Notes on a Volatile EHR Market

Right now, the health information technology sector is volatile. Vendors are entering and exiting the sector, and mergers and acquisitions are common. HITECH has driven enormous investment in the sector, and these dollars support innovative companies like Practice Fusion, as well as driving up the share prices of publicly traded HIT companies.

In a recent piece for the Huffington Post Investigative Fund, Emma Schwartz points out that some doctors have been burned by fallout from the volatile environment. Some doctors found it hard for example, to regain access to their patients’ records and recoup monetary losses when they chose to part ways with an EHR vendor.

Here are some thoughts about volatility in HIT:

1) Volatility affects all companies in the sector. Large-sized companies are not immune to volatile economic times as Bear Stearns, Lehman Brothers, AIG, GM and Chrysler recently discovered. And GE—which markets an EHR and has been around a 100 years—had a near-death experience let’s not forget, due to severe underperformance in its financial services division.

And sheer size didn’t protect a Fortune 50 company from losing a “can’t lose” opportunity to a virtual start-up back in 2000, when the National Health Service announced plans to hold an open procurement for a national provider of phone-based nurse triage services (known as NHS Direct).

In that instance, the NHS proposed a service in which all UK citizens could call a toll-free number and speak with an NHS Direct nurse about their medical symptoms. The nurse, using specially-designed clinical algorithms, collected data and recommended an appropriate level of care (e.g. “you should contact your GP right away”).

The Fortune 50 company had established working pilot programs in the UK and was a prohibitive favorite to win the bid. But the small company offered better software and content that could be customized to meet the local standard of care.

The small company partnered with a big UK-based company and the partnership won the bid. In the aftermath, the Fortune 50 company, which had been an unchallenged leader in this particular part of the HIT sector, faded precipitously.

2) Since the sector volatility is in part driven by HITECH, should the government “do something”? Thankfully, the Feds have said no. They have left it to the market to decide. In fact, federal rule making as it relates to HITECH is silent on the matter of the financial performance of EHR vendors. What ONC has done instead is create, through its EHR certification criteria, a vision of a future (and better) state for health care IT, and cleared away as many barriers to the innovators in the sector as they could.

3) So if you are a doctor that wants to begin using an EHR, how do you protect yourself? First, understand that the vendor landscape will appear differently in 5 years than it does now. Some familiar names will be gone. When stock prices of the publicly traded companies settle down, their support and development budgets will likely go down as well. So their service levels and release schedules are as good as they’re going to get right now.

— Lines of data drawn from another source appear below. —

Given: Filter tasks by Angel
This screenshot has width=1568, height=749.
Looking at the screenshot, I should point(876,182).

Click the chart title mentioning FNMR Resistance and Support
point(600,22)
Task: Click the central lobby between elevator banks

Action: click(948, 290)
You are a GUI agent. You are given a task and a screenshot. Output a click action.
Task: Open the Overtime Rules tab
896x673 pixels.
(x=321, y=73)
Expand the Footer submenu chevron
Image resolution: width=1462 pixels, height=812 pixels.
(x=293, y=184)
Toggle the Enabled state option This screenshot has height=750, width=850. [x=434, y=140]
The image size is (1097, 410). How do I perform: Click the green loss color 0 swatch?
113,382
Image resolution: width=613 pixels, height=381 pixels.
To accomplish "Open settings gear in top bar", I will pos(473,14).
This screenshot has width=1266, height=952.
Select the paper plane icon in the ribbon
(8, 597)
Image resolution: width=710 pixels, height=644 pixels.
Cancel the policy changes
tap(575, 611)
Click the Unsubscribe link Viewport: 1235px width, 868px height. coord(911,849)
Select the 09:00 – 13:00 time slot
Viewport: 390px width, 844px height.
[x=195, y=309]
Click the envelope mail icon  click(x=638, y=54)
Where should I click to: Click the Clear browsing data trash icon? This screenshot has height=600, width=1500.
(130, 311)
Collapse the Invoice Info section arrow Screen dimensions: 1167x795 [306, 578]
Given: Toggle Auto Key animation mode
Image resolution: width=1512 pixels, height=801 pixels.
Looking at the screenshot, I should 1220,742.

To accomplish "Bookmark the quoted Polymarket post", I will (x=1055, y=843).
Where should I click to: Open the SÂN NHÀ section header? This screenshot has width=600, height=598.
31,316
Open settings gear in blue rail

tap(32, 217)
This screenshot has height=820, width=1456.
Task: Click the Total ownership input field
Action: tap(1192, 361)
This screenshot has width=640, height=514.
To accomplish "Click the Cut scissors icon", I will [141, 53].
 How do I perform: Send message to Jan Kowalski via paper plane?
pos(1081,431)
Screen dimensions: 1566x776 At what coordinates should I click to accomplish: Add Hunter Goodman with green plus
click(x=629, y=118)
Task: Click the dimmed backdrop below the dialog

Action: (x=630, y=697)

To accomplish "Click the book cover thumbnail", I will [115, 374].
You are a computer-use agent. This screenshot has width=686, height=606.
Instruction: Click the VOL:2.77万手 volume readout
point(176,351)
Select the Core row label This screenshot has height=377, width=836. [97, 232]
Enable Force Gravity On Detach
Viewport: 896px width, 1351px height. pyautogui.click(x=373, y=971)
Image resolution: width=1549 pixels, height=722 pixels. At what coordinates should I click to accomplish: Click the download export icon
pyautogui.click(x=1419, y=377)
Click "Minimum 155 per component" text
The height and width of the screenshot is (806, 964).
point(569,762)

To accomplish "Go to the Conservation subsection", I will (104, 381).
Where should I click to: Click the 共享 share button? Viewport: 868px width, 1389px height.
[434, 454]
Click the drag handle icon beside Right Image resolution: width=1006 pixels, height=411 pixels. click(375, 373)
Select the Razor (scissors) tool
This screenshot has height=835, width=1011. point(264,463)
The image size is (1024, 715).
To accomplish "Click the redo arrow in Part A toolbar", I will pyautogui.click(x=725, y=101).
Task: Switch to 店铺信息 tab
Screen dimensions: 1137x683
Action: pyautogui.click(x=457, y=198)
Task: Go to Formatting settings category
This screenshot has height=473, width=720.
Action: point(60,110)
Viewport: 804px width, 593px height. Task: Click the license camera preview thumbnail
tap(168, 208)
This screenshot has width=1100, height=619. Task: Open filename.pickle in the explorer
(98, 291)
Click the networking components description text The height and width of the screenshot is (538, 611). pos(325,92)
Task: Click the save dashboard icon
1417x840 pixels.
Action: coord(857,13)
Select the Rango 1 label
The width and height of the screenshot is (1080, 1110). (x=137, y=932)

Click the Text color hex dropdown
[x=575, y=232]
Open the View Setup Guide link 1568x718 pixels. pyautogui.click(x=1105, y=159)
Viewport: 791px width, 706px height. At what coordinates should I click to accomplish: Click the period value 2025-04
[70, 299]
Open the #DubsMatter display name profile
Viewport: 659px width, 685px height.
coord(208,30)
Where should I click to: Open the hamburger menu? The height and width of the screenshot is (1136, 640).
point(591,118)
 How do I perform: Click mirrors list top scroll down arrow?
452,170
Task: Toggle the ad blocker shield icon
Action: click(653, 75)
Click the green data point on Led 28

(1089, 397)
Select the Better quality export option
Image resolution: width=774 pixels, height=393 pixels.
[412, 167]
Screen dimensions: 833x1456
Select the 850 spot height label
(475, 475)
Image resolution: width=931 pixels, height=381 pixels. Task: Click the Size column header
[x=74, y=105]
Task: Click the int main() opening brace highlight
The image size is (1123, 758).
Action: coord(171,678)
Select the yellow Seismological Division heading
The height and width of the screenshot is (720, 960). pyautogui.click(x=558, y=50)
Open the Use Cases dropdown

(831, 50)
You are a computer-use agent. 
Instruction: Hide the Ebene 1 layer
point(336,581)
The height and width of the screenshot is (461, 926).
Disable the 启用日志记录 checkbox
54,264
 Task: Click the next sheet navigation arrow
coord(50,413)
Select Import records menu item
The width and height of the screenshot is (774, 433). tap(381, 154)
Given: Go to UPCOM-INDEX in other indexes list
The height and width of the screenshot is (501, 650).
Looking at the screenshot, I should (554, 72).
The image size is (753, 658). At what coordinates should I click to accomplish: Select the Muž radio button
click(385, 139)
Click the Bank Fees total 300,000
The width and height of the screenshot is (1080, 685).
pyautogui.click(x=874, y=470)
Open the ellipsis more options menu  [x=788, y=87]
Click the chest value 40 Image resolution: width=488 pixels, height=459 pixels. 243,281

In future posts, we’ll make thorough recommendations about how you might carry out due diligence on EHR vendors before you buy one. But for today, we leave one additional thought:

When you shop for an EHR, ask the vendors if you can get your patient medical records back for any reason, any time you want them. Ask them how soon you’ll get them back, and in what format. And ask if you can get your money back if you are unsatisfied with the EHR for any reason. A company that hasn’t worked these issues out to your satisfaction isn’t doing enough to protect you in this volatile market.

Note: Practice Fusion will provide the entire patient record for every patient in your practice, as either a comma delimited file or an excel spreadsheet, within 24 hours upon request, for free, for any reason, no questions asked. All additional documents like pdfs will be provided in secure format and made accessible to you in secure fashion, for free.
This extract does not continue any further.